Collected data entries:
--

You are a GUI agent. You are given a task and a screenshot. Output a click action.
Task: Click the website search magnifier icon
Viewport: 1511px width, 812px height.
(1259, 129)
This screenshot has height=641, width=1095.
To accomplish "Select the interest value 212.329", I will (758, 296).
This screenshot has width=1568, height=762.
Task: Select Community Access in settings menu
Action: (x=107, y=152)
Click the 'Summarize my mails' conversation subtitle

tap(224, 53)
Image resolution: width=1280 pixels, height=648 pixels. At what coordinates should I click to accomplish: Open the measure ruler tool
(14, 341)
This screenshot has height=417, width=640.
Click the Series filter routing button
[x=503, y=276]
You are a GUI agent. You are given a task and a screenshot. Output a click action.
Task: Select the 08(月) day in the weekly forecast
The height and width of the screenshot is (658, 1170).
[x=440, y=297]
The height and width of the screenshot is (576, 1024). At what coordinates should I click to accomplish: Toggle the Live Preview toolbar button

--

(GOAL OF THE EXERCISE): A reply should hold exactly the lines from the one containing "Task: Select the" through the end of the data above, nothing more.

(SOLVED EXERCISE):
Task: Select the 08(月) day in the weekly forecast
The height and width of the screenshot is (658, 1170).
[x=440, y=297]
The height and width of the screenshot is (576, 1024). At what coordinates should I click to accomplish: Toggle the Live Preview toolbar button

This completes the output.